Pictures do not belong in the copy; print every entry exactly as it stands.

(Stored data entries)
⁂

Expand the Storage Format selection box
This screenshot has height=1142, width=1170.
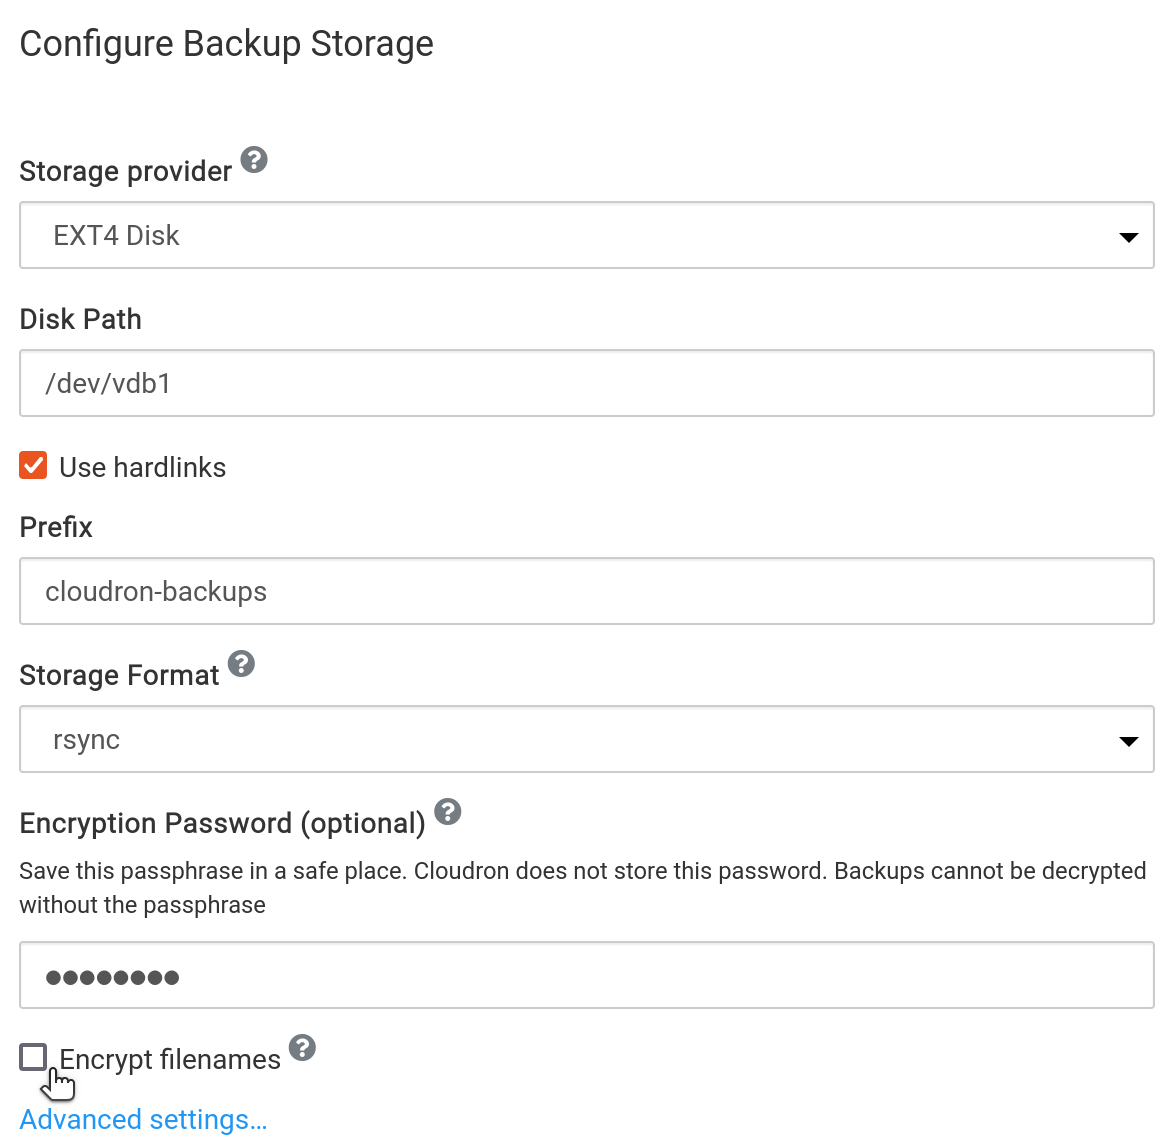click(586, 740)
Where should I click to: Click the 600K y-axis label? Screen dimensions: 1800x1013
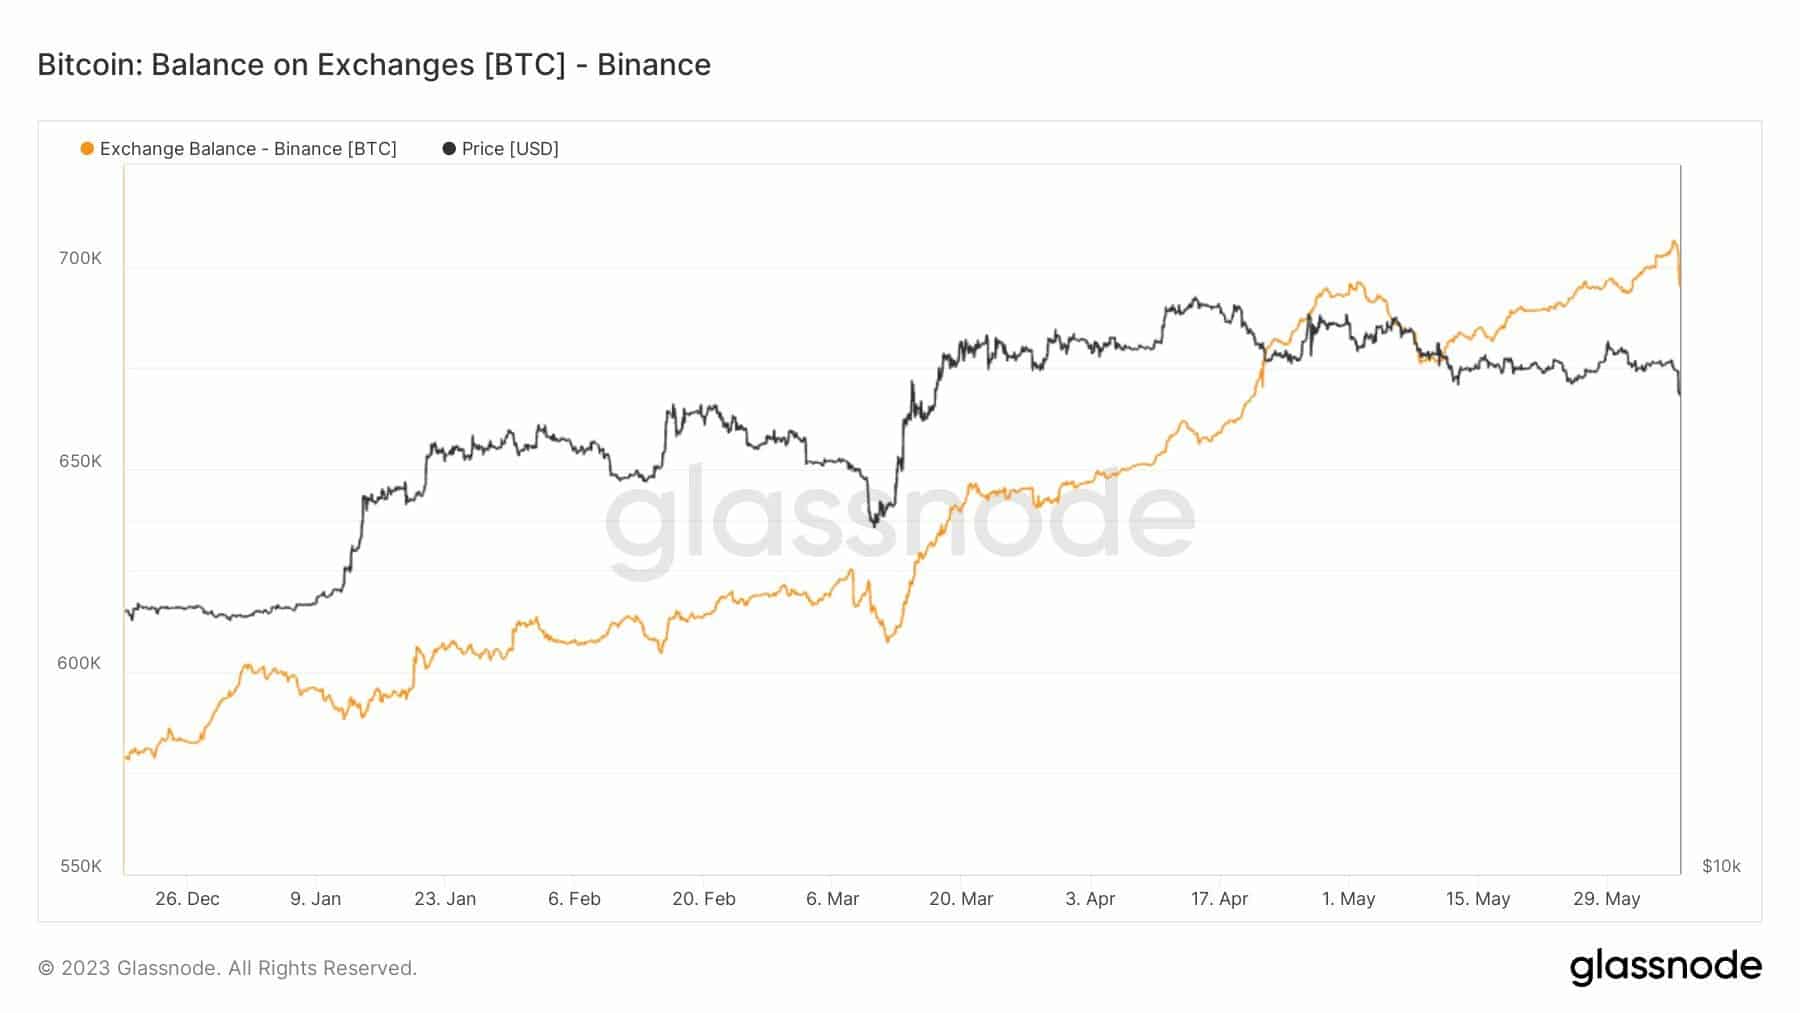[x=79, y=663]
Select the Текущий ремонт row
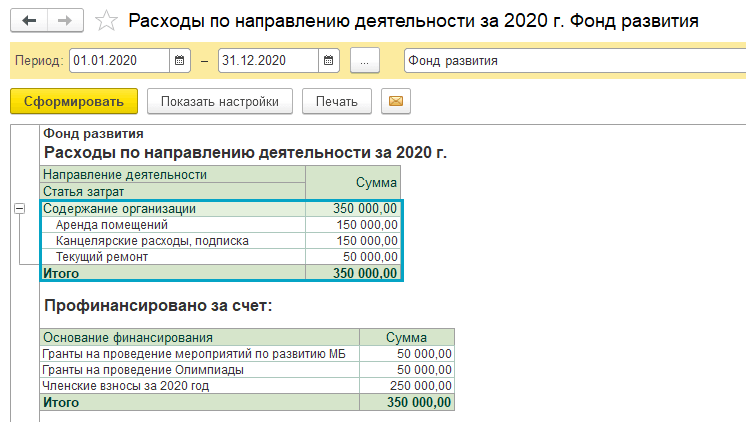 point(102,257)
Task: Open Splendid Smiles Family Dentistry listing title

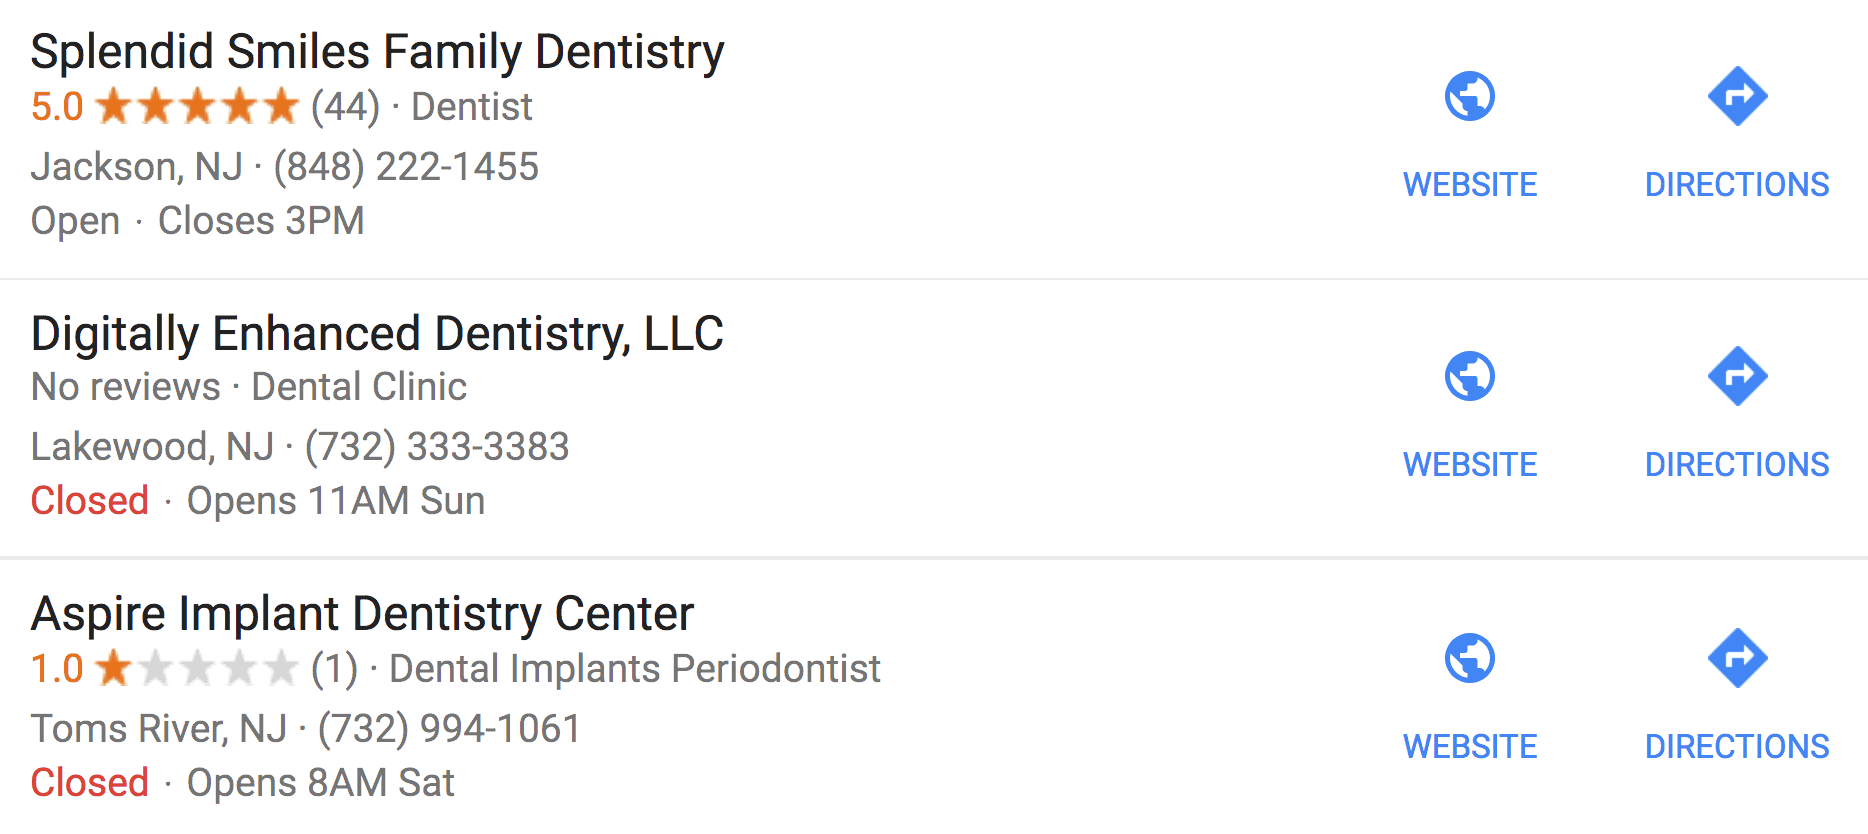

⁂

**Problem solution**
Expand the Storage Format selection box
This screenshot has height=1142, width=1170.
click(586, 740)
Where should I click to: Click the 600K y-axis label? Screen dimensions: 1800x1013
[x=79, y=663]
Select the Текущий ремонт row
 point(102,257)
Task: Open Splendid Smiles Family Dentistry listing title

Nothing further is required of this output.